**Exercise aim**. Repeat every record below exactly as written.

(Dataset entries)
################

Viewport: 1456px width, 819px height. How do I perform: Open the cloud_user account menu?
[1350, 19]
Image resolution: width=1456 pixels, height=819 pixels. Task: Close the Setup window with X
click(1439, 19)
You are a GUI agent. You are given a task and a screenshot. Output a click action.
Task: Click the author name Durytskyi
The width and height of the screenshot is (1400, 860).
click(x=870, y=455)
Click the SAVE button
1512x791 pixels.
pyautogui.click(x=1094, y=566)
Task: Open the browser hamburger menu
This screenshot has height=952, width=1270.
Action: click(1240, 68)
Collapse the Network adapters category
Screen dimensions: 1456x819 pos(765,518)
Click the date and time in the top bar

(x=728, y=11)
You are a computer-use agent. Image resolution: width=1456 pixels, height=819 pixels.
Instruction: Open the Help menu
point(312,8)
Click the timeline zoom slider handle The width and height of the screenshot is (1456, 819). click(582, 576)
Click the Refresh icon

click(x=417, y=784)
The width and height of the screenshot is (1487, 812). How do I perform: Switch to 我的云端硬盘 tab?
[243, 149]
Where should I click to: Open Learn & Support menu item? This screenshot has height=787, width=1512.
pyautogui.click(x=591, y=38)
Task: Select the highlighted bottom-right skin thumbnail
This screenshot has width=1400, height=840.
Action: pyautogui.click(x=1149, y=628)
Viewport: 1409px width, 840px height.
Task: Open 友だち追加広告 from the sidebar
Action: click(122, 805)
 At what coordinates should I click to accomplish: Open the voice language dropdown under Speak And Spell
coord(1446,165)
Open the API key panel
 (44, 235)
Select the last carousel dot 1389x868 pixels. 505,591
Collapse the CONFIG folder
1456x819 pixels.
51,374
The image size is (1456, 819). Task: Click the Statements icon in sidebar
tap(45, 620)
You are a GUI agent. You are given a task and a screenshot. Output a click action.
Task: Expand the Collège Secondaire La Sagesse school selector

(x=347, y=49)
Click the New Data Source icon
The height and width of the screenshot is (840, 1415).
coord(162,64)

################

**Your response**.
Viewport: 1456px width, 819px height. How do I perform: Open the cloud_user account menu?
[1350, 19]
Image resolution: width=1456 pixels, height=819 pixels. Task: Close the Setup window with X
click(1439, 19)
You are a GUI agent. You are given a task and a screenshot. Output a click action.
Task: Click the author name Durytskyi
The width and height of the screenshot is (1400, 860).
click(x=870, y=455)
Click the SAVE button
1512x791 pixels.
pyautogui.click(x=1094, y=566)
Task: Open the browser hamburger menu
This screenshot has height=952, width=1270.
Action: click(1240, 68)
Collapse the Network adapters category
Screen dimensions: 1456x819 pos(765,518)
Click the date and time in the top bar

(x=728, y=11)
You are a computer-use agent. Image resolution: width=1456 pixels, height=819 pixels.
Instruction: Open the Help menu
point(312,8)
Click the timeline zoom slider handle The width and height of the screenshot is (1456, 819). click(582, 576)
Click the Refresh icon

click(x=417, y=784)
The width and height of the screenshot is (1487, 812). How do I perform: Switch to 我的云端硬盘 tab?
[243, 149]
Where should I click to: Open Learn & Support menu item? This screenshot has height=787, width=1512.
pyautogui.click(x=591, y=38)
Task: Select the highlighted bottom-right skin thumbnail
This screenshot has width=1400, height=840.
Action: pyautogui.click(x=1149, y=628)
Viewport: 1409px width, 840px height.
Task: Open 友だち追加広告 from the sidebar
Action: click(122, 805)
 At what coordinates should I click to accomplish: Open the voice language dropdown under Speak And Spell
coord(1446,165)
Open the API key panel
 (44, 235)
Select the last carousel dot 1389x868 pixels. 505,591
Collapse the CONFIG folder
1456x819 pixels.
51,374
The image size is (1456, 819). Task: Click the Statements icon in sidebar
tap(45, 620)
You are a GUI agent. You are given a task and a screenshot. Output a click action.
Task: Expand the Collège Secondaire La Sagesse school selector

(x=347, y=49)
Click the New Data Source icon
The height and width of the screenshot is (840, 1415).
coord(162,64)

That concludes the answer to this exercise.